__Exercise instructions__
Each line of the material below is to be checked for "Given"; the number of matching lines is the only output expected.

__Data records__
- - - - -

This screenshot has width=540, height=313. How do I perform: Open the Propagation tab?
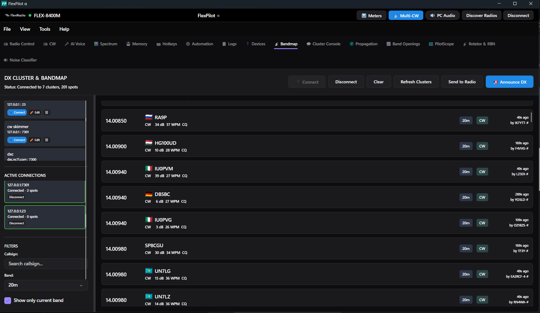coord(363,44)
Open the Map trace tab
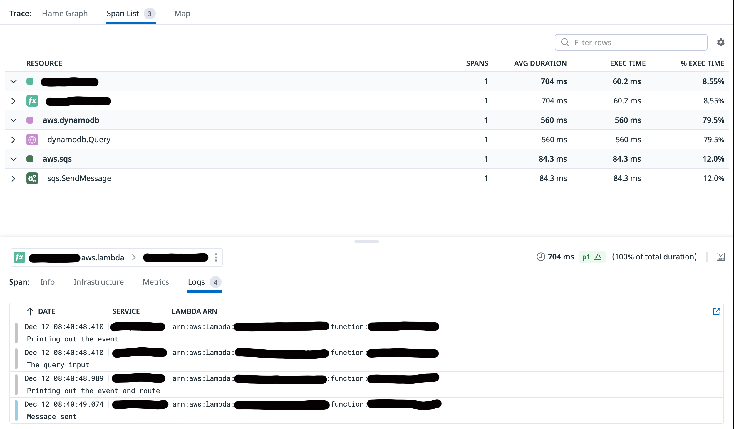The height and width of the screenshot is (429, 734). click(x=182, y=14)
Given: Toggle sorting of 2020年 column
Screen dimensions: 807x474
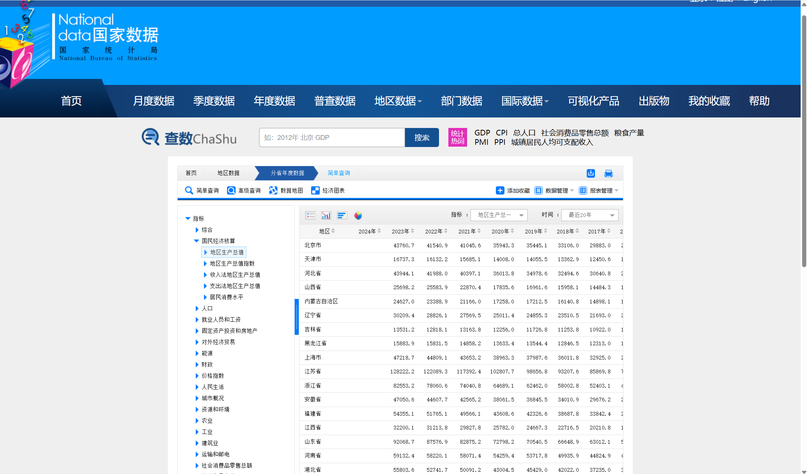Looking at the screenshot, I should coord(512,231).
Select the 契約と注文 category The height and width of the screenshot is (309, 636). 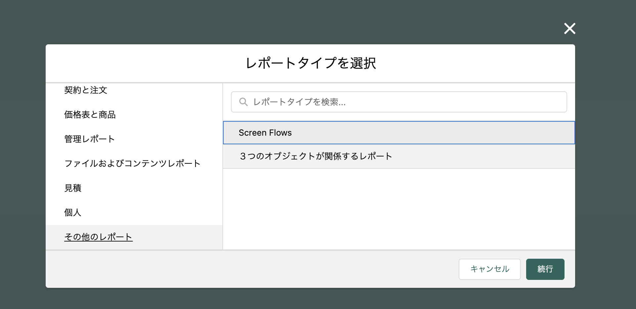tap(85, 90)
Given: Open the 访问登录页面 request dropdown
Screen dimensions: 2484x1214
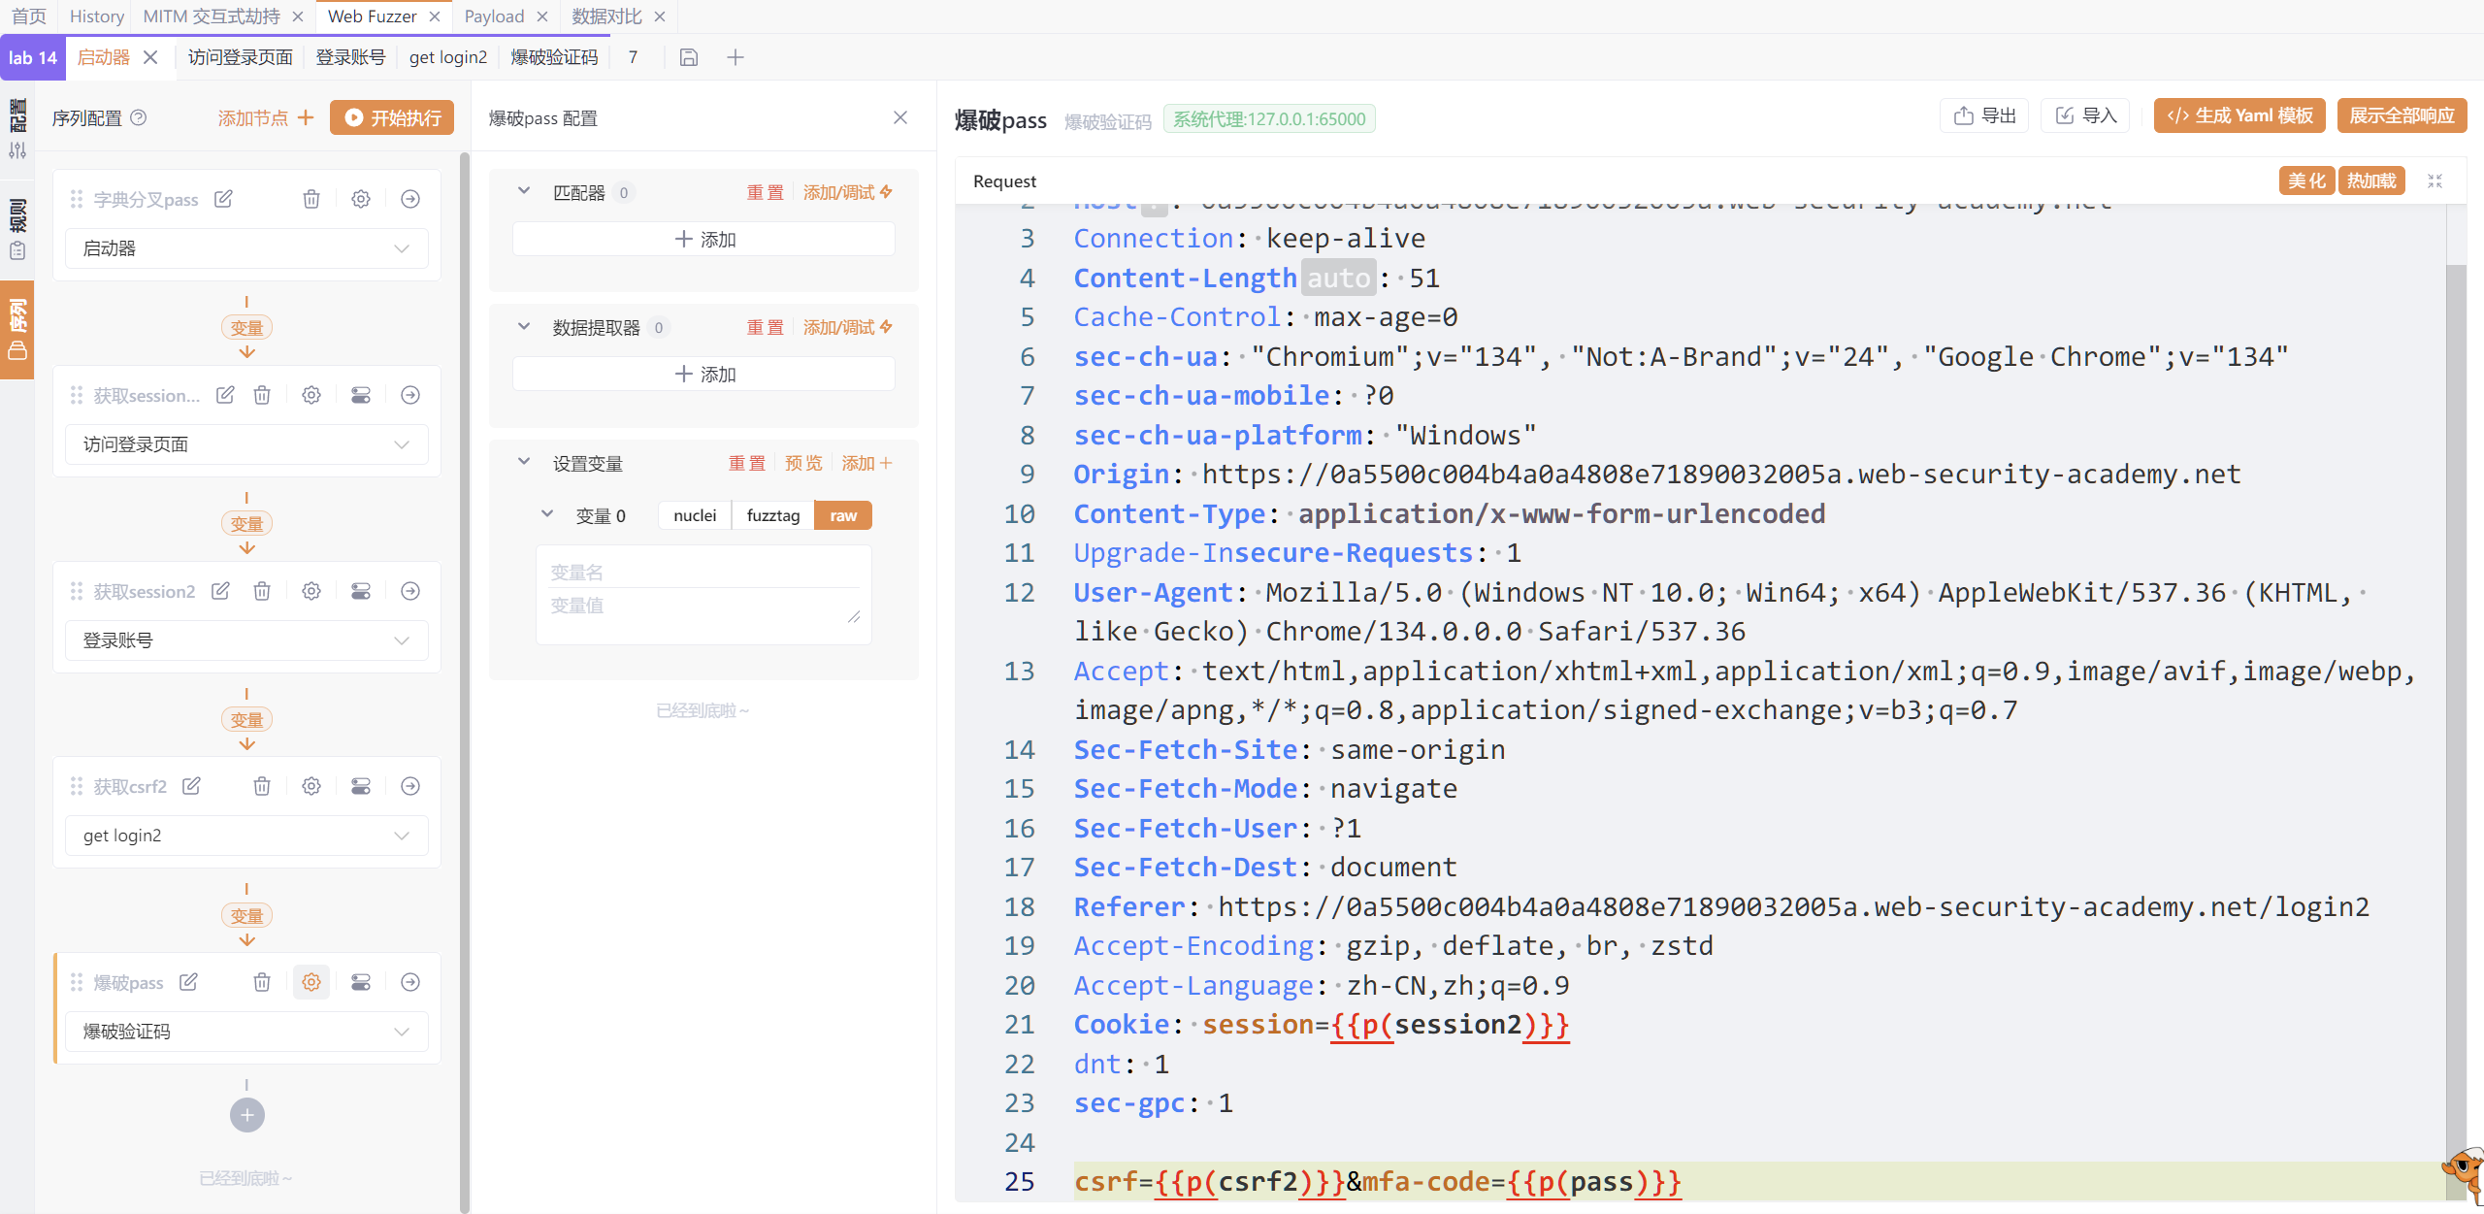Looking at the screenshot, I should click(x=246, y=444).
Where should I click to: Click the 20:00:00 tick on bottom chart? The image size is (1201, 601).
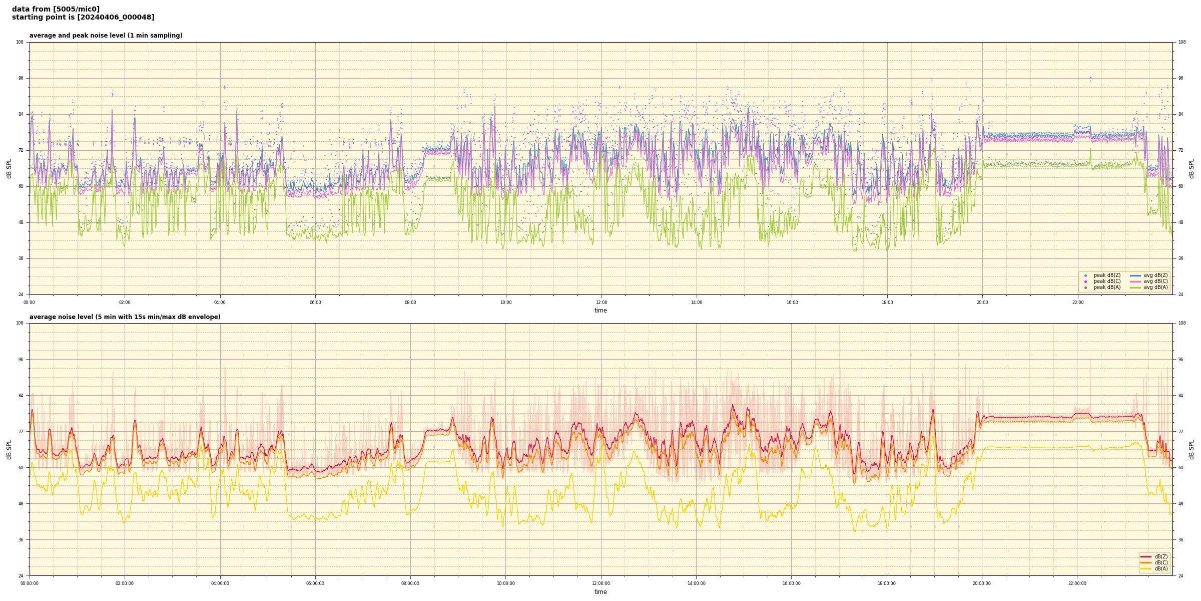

- - - - -

__Problem solution__
2